Robin Campbell, CIPP/US, CIPM, and Elliot Golding, CIPP/US, have both transitioned from their roles on Crowell & Moring’s privacy and cybersecurity team to new positions at Squire Patton Boggs’ Washington office.
Campbell, formerly a co-chair of Crowell’s cybersecurity and privacy group, is now co-chairing the Data Privacy & Cybersecurity Group at SPB, where she will focus specifically on automotive issues. Golding, a counselor at Crowell & Moring, took on the role of partner, with a health care speciality.
SPB’s vast network of global offices and perspectives was a draw for both privacy pros. “In this day and age, you need experts on the ground in different jurisdictions,” Campbell said. Of additional interest was the firm’s representation of many different disciplines. “They have a very expansive automotive industry practice, a privacy and cybersecurity space, a product liability space, a strong policy practice space…” she continued, trailing off. These options were hard to resist.
Golding agreed. “I wasn’t running away,” he said, speaking of Crowell & Moring. “They’re wonderful people.” It just so happened that the opportunity at SBP was the perfect fit. Echoing Campbell, he emphasized the importance of that “global presence,” something he believes provides the best service for clients. After all, “they’re not just thinking about the U.S.,” he said.
The dual move was a serendipitous one. "We weren't a package deal,” Golding said. It just so happened that the six-year-long colleagues were both looking for a new move at the same time, and both ended up landing at SPB. The rest is history.

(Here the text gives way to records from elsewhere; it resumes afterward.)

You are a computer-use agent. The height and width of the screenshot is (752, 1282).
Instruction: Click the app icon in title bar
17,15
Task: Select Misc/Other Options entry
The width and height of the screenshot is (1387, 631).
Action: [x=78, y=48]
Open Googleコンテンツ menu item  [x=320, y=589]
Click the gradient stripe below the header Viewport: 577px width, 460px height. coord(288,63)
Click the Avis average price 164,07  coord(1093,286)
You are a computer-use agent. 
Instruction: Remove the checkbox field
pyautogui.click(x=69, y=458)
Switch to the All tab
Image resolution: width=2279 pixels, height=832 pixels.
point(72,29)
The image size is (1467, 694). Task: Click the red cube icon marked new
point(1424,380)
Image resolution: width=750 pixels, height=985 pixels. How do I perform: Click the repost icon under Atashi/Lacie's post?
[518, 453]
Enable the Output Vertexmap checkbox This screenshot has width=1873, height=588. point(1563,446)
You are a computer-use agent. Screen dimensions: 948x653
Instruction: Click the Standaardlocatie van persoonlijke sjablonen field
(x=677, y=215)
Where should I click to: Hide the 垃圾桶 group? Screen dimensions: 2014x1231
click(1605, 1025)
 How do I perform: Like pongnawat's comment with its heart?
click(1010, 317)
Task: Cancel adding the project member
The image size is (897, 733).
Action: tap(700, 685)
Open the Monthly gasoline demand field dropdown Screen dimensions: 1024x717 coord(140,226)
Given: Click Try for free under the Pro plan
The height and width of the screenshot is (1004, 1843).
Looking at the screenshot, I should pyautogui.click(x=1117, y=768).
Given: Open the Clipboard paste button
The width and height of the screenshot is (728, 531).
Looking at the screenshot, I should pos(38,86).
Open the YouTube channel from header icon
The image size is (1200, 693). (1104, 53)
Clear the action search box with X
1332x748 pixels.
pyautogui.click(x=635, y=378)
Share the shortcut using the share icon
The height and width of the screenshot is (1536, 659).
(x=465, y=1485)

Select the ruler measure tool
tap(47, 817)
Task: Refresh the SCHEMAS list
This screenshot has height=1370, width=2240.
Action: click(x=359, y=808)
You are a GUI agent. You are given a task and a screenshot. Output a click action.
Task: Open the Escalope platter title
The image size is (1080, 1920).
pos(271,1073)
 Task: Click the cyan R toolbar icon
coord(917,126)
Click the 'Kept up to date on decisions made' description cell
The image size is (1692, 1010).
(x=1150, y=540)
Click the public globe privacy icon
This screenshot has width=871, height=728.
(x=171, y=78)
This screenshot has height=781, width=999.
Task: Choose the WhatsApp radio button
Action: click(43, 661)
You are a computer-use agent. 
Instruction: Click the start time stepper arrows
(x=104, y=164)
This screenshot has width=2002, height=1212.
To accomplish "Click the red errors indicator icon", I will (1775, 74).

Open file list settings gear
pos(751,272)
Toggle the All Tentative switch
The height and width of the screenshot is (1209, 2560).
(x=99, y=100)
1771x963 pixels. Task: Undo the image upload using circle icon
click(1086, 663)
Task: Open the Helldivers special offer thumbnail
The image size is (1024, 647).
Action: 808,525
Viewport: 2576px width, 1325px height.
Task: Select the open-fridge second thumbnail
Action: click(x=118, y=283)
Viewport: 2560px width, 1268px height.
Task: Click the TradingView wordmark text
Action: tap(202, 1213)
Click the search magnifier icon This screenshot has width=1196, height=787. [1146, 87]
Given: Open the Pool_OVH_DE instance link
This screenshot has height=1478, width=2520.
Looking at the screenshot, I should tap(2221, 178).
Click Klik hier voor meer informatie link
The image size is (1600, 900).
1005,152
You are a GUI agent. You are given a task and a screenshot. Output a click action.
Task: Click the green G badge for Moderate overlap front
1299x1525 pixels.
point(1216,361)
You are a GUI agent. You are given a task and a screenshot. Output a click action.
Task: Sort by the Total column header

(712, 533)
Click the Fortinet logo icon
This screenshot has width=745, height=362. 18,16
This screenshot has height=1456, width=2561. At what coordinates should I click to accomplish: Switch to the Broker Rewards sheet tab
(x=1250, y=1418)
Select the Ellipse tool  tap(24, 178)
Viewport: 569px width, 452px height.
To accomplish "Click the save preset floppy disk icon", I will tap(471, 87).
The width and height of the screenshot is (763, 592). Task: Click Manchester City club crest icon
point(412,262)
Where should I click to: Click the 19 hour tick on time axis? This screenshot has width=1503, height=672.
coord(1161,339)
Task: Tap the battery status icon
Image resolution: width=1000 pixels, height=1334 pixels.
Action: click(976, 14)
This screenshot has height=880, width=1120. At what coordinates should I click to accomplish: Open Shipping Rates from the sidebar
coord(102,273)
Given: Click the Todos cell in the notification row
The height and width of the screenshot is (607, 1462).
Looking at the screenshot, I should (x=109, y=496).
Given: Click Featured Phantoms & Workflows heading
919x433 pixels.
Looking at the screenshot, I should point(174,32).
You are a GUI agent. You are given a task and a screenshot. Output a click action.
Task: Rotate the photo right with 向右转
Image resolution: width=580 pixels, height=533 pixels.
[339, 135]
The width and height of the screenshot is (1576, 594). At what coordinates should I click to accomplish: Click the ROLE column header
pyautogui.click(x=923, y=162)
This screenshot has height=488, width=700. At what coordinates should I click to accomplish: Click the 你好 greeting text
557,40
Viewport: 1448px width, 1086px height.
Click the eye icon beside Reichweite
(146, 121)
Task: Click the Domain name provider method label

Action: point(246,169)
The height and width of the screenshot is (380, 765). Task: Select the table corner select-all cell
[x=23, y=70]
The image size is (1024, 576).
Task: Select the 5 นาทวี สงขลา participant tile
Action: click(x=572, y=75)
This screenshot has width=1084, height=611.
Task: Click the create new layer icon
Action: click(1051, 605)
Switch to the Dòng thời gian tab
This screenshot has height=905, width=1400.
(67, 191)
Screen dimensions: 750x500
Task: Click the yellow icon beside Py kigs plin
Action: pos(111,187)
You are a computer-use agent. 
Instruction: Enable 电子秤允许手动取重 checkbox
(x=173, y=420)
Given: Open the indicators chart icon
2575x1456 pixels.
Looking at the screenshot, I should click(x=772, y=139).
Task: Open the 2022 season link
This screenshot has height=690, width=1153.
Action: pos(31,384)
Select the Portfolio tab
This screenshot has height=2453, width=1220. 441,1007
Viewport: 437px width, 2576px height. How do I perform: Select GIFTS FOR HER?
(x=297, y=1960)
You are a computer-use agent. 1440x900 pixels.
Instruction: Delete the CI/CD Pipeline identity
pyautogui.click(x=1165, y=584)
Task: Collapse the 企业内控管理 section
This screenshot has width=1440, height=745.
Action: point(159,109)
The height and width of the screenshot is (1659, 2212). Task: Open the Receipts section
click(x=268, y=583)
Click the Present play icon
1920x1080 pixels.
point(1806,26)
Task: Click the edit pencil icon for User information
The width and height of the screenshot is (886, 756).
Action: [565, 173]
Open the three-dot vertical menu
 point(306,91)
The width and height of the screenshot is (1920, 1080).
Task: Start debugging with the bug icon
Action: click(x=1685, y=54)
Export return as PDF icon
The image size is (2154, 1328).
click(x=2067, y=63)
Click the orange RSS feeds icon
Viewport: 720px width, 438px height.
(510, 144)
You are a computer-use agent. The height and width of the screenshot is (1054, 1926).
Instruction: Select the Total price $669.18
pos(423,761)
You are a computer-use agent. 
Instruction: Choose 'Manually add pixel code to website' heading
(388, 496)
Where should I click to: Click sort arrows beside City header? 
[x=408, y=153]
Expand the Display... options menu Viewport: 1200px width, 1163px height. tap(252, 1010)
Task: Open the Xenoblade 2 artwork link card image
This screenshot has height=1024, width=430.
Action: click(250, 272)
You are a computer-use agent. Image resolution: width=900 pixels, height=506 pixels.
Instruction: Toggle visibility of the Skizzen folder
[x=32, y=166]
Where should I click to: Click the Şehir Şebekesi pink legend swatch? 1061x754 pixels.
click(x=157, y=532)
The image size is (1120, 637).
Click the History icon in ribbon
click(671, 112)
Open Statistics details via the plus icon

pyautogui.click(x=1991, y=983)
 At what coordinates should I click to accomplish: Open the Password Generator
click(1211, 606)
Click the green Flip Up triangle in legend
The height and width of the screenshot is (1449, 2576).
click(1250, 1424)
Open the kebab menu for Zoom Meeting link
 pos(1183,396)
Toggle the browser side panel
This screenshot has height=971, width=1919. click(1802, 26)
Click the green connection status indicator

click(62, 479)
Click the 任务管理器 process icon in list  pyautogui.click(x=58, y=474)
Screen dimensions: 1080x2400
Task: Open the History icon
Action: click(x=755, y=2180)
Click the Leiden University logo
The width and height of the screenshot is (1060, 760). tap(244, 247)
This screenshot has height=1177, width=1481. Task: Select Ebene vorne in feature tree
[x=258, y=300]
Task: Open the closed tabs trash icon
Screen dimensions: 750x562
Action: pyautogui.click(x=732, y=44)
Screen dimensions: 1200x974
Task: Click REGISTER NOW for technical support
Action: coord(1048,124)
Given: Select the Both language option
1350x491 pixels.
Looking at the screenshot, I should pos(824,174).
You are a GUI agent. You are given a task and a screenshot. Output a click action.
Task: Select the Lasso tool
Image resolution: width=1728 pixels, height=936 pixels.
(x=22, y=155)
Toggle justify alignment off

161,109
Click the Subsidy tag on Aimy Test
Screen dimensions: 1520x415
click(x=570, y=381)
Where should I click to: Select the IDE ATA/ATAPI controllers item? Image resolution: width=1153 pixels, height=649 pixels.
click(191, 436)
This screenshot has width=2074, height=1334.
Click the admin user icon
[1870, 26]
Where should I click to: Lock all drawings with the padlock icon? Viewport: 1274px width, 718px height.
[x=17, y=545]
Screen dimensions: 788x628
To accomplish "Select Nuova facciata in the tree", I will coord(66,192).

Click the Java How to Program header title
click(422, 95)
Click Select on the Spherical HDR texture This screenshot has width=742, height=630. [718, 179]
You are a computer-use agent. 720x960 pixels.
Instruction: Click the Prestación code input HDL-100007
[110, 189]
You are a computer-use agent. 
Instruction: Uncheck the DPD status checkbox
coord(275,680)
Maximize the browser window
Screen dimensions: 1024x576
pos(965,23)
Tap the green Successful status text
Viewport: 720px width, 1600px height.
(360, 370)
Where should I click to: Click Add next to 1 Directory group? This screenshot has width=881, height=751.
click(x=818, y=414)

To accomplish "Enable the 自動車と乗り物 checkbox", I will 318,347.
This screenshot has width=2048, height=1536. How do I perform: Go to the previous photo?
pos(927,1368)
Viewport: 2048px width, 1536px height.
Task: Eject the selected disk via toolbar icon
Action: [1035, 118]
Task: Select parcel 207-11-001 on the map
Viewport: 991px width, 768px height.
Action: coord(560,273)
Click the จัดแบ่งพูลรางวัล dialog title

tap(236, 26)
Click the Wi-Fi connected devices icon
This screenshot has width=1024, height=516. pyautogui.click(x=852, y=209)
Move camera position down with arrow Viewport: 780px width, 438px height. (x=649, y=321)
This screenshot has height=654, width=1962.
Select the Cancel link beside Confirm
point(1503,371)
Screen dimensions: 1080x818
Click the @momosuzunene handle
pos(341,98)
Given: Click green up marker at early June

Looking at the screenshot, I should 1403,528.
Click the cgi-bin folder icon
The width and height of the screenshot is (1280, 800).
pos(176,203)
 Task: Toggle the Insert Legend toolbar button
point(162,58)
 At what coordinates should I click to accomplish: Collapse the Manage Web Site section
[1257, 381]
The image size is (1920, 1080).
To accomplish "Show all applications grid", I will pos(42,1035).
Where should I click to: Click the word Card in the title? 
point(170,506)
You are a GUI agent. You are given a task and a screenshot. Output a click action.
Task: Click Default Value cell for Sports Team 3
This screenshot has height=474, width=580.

While the Campbell and Golding have only been with the firm a month, they’ve already begun working hard. “We’ve hit the ground running,” Golding said. “This place is really fantastic. Our colleagues are very excited to be here, and we’re really excited to be here.”
That verve isn’t just trite emotion; it’s already translated into actionable plans for both Campbell and Golding as they consider their future with SPB.
Campbell is particularly focused on expanding her work with autonomous vehicles. “These issues touch on everything in the future of privacy and cybersecurity,” she said. “How are these devices going to change the insurance industry? How are they going to affect the auto industry?” There are additional questions surrounding protecting connected cars from hackers, how to make these vehicles' privacy statements more readable for users, and on and on. “Autonomous vehicles are going to be a huge change in the face of our comer interaction, putting privacy and cybersecurity [in the forefront],” she said. “All these issues I find fascinating.”
For Golding, health care has his interest. “It’s an overstatement to say it’s a rapidly developing area,” he said. “As technology increases, the privacy and cybersecurity issues are changing every day.” He knows he’ll have his hands full.
As to what they’ll bring to the table, Campbell added that beyond their experience and passion, their “east coast perspective” will shed new light on the seemingly countless General Data Protection Regulation issues, which SPB is also working on in earnest. “They need folks here who know how to bring that home,” she said.
Their work will complement Monika Kuschewsky, CIPP/E, who recently joined Squire Patton Boggs as a partner in its Brussels office.